一个位于北欧、人口不到500万的小国,一百多年来每年遴选一位对世界和平有杰出贡献的人物。在全球各大国环伺,政治、经济、军事纷纷施加影响及压力之下,就凭着人民所信赖的评选委员会对普世价值的坚持,由于选出的绝大多数获奖者实至名归、深得全球大多数人的认同,而建立这个不仅被认为是殿堂级、甚至被认为是上帝级的奖项。环顾百多年世界各国设立多如牛毛的奖项,没有一个及得上这小国的坚持。向这奖项吐唾沫的人,唾沫只会回落到自己脸上。

昨天,一年一度的颁奖礼,放上了一张空凳。空凳的简单意义,是得奖人缺席。因颁发的是和平奖,故获奖者的缺席,即意味他所属国家的和平缺席。

和平,与人权有重要而直接的关系。当人民过着无自由的奴隶生活,在暴力压抑下的“和平”就不是真正和平,而是“同而不和”的小人的“和谐”。因此,空凳的另一象征意义,是获奖者所属国家的人权缺席。

如果世人对这个国家的和平与人权的缺席仍有怀疑的话,那么颁奖礼前当局一系列的严控、监视、断手机、断网络、逼外游,甚至禁止6人以上聚餐等严重侵犯人民权利的法西斯压制,就自我证实这个国家的和平与人权正正是一张空凳。

一张空凳,也象征着真话在这个国家的缺席。外交部发言人姜瑜说,有100多个国家与组织表示支持中方的立场。但她没有把国家与组织分开来说,究竟有多少是国家,多少是组织,它们的名字能否公开?这些国家与组织在中国压力下不参加颁奖礼,是基于利害考虑还是支持中共的高压政策?

几乎全人类都看到这张空凳,只有获奖者所属国家的十三亿人看不到空凳,因此这个国家人民的知情权,也是一张空凳。

颁奖礼以女高音的歌声拉开序幕,这首挪威作曲家Edvard Grieg所写的名曲《Solveig’s Song》,由易卜生填词,歌词说,冬去春来夏秋又至,一年过去,“但我知道你会回来”,“你会发现我在等你”,“你孤身上路”,但“上帝会赐你力量”。
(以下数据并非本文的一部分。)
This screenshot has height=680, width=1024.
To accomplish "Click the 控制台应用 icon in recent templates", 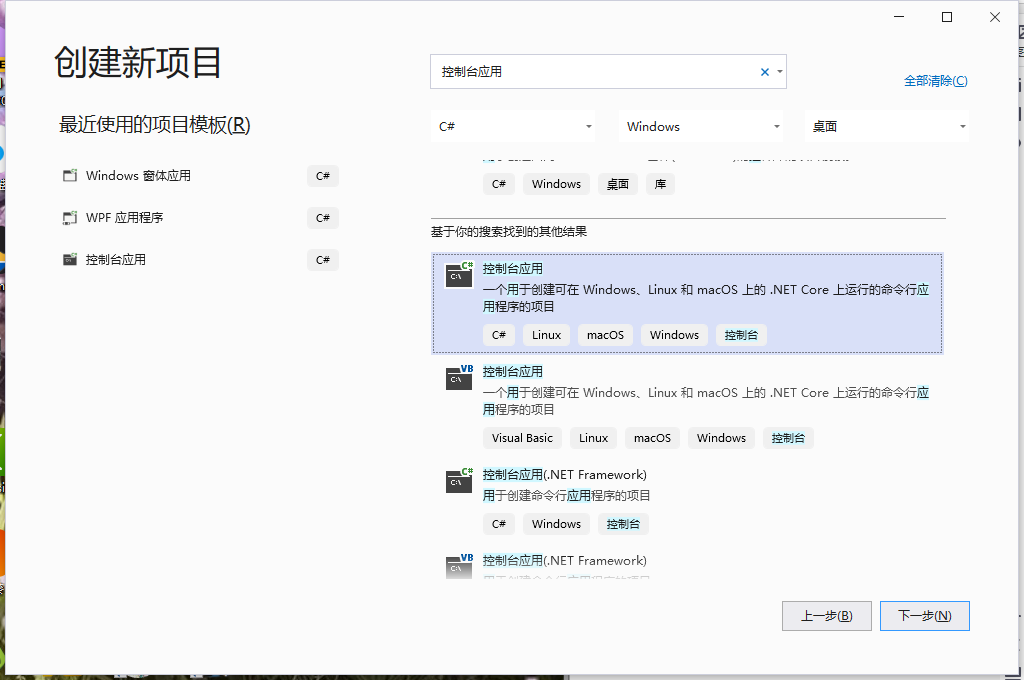I will coord(70,259).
这歌声,不谋而合地表达人们对刘晓波获释的期待,颁奖礼随后读出刘晓波〈我没有敌人──我的最后陈述〉一文中,他说:“我对未来自由中国的降临充满乐观的期待,因为任何力量也无法阻拦心向自由的人性欲求,中国终将变成人权至上的法治国”。这段话赋予那首歌新的意义:“我”是指中国人民,而“你”则是指自由、法治、人权。“我知道你会回来”,因为上帝会赐“不自由毋宁死”的自由以力量。
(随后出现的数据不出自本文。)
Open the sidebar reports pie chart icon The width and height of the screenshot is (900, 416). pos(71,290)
在诺奖主席亚格兰(Thorbjorn Jagland)的致辞多次引起历久不息的掌声,尤其他说一定要释放刘晓波的时候。小提琴家张万钧演奏中国歌曲《茉莉花》《彩云追月》和英国作曲家Edward Elgar的《爱的礼赞》。《彩云追月》是中共早年的革命作曲家任光的作品:“一样的相思/一样的离愁/日复一日,年复一年/亲人啊亲人我在盼/盼望相见的明天。”

刘晓波在他的陈述中,谈到他与妻子刘霞的爱情:“我在有形的监狱中服刑,你在无形的心狱中等待,你的爱,就是超越高墙、穿透铁窗的阳光……让我始终保有内心的平和、坦荡与明亮……而我对你的爱,充满了负疚和歉意,有时沉重得让我脚步蹒跚。……”《彩云追月》像是对二人高贵爱情的颂歌。

《茉莉花》是被意大利歌剧家普契尼选作歌剧《杜兰朵》主旋律的中国民歌。“好一朵茉莉花,满园的花开赛不过它。……”是不是也意味着它是自由民主的鲜花呢?

挪威演员Liv Ullmann读出刘晓波的陈词,她说:“我期待我的国家是一片可以自由表达的土地……,在这里,不同的价值、思想、信仰、政见……既相互竞争又和平共处;……在这里,所有的政见都将摊在阳光下接受民众的选择,每个国民都能毫无恐惧地发表政见……我期待,我将是中国绵绵不绝的文字狱的最后一个受害者,……”

笔者对中国政治的改进本不抱希望。然而,受诺贝尔和平奖的刺激,中国的内政外交已发展到荒谬卑鄙近乎疯狂的地步了。基于物极必反的原理,恐怕也不能排除有一个审慎乐观的期待吧。而诺奖的刺激,说不定正是对中国政改的激励。

放上奖状的空凳,也象征对中国人权的等待。